AVAILABLE DATA:
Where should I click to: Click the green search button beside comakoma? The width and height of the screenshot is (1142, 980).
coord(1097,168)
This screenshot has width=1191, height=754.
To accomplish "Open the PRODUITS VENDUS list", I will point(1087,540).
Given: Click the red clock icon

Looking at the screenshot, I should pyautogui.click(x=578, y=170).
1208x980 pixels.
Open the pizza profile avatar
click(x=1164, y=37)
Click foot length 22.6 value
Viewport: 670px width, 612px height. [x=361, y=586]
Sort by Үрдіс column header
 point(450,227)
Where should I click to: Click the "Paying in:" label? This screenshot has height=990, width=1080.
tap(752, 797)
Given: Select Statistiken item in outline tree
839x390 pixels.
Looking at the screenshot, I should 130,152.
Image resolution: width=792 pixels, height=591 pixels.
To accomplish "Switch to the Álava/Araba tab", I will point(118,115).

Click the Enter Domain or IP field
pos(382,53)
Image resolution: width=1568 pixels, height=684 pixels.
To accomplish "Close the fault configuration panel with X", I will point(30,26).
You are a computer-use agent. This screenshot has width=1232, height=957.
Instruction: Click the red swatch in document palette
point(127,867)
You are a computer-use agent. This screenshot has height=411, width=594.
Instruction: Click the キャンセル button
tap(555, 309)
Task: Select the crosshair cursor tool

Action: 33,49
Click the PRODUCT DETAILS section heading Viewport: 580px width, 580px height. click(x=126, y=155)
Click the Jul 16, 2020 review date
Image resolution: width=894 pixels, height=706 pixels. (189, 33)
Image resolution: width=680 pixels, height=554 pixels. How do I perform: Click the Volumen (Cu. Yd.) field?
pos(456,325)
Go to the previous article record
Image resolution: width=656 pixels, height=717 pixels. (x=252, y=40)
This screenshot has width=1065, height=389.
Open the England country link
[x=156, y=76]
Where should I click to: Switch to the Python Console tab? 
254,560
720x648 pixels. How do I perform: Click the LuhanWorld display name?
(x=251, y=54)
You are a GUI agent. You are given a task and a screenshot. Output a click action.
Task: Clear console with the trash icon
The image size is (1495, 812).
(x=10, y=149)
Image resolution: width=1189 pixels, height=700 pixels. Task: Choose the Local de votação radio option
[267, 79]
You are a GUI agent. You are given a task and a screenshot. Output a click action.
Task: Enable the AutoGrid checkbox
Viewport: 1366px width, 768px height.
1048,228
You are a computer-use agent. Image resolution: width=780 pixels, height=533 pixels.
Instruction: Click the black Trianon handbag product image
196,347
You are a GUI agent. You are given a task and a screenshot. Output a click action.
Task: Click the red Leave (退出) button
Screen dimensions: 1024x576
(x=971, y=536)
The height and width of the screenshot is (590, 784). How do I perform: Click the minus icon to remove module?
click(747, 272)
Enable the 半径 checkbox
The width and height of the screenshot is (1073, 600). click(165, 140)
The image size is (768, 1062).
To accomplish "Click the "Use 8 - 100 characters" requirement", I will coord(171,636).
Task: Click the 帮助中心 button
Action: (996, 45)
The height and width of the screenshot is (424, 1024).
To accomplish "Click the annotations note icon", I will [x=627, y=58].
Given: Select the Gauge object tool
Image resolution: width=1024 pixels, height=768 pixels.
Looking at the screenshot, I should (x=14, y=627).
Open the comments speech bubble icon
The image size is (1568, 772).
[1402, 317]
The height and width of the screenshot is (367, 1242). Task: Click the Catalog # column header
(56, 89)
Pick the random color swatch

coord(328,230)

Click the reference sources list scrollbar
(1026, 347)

AIM OF THE TASK:
An exact reproduction of the listing is required, covering every entry.

RESPONSE TO THIS EXERCISE:
Where should I click to: Click the green search button beside comakoma? The width and height of the screenshot is (1142, 980).
coord(1097,168)
This screenshot has width=1191, height=754.
To accomplish "Open the PRODUITS VENDUS list", I will point(1087,540).
Given: Click the red clock icon

Looking at the screenshot, I should pyautogui.click(x=578, y=170).
1208x980 pixels.
Open the pizza profile avatar
click(x=1164, y=37)
Click foot length 22.6 value
Viewport: 670px width, 612px height. [x=361, y=586]
Sort by Үрдіс column header
 point(450,227)
Where should I click to: Click the "Paying in:" label? This screenshot has height=990, width=1080.
tap(752, 797)
Given: Select Statistiken item in outline tree
839x390 pixels.
Looking at the screenshot, I should 130,152.
Image resolution: width=792 pixels, height=591 pixels.
To accomplish "Switch to the Álava/Araba tab", I will point(118,115).

Click the Enter Domain or IP field
pos(382,53)
Image resolution: width=1568 pixels, height=684 pixels.
To accomplish "Close the fault configuration panel with X", I will point(30,26).
You are a computer-use agent. This screenshot has width=1232, height=957.
Instruction: Click the red swatch in document palette
point(127,867)
You are a computer-use agent. This screenshot has height=411, width=594.
Instruction: Click the キャンセル button
tap(555, 309)
Task: Select the crosshair cursor tool

Action: 33,49
Click the PRODUCT DETAILS section heading Viewport: 580px width, 580px height. click(x=126, y=155)
Click the Jul 16, 2020 review date
Image resolution: width=894 pixels, height=706 pixels. (189, 33)
Image resolution: width=680 pixels, height=554 pixels. How do I perform: Click the Volumen (Cu. Yd.) field?
pos(456,325)
Go to the previous article record
Image resolution: width=656 pixels, height=717 pixels. (x=252, y=40)
This screenshot has width=1065, height=389.
Open the England country link
[x=156, y=76]
Where should I click to: Switch to the Python Console tab? 
254,560
720x648 pixels. How do I perform: Click the LuhanWorld display name?
(x=251, y=54)
You are a GUI agent. You are given a task and a screenshot. Output a click action.
Task: Clear console with the trash icon
The image size is (1495, 812).
(x=10, y=149)
Image resolution: width=1189 pixels, height=700 pixels. Task: Choose the Local de votação radio option
[267, 79]
You are a GUI agent. You are given a task and a screenshot. Output a click action.
Task: Enable the AutoGrid checkbox
Viewport: 1366px width, 768px height.
1048,228
You are a computer-use agent. Image resolution: width=780 pixels, height=533 pixels.
Instruction: Click the black Trianon handbag product image
196,347
You are a GUI agent. You are given a task and a screenshot. Output a click action.
Task: Click the red Leave (退出) button
Screen dimensions: 1024x576
(x=971, y=536)
The height and width of the screenshot is (590, 784). How do I perform: Click the minus icon to remove module?
click(747, 272)
Enable the 半径 checkbox
The width and height of the screenshot is (1073, 600). click(165, 140)
The image size is (768, 1062).
To accomplish "Click the "Use 8 - 100 characters" requirement", I will coord(171,636).
Task: Click the 帮助中心 button
Action: (996, 45)
The height and width of the screenshot is (424, 1024).
To accomplish "Click the annotations note icon", I will [x=627, y=58].
Given: Select the Gauge object tool
Image resolution: width=1024 pixels, height=768 pixels.
Looking at the screenshot, I should (x=14, y=627).
Open the comments speech bubble icon
The image size is (1568, 772).
[1402, 317]
The height and width of the screenshot is (367, 1242). Task: Click the Catalog # column header
(56, 89)
Pick the random color swatch

coord(328,230)

Click the reference sources list scrollbar
(1026, 347)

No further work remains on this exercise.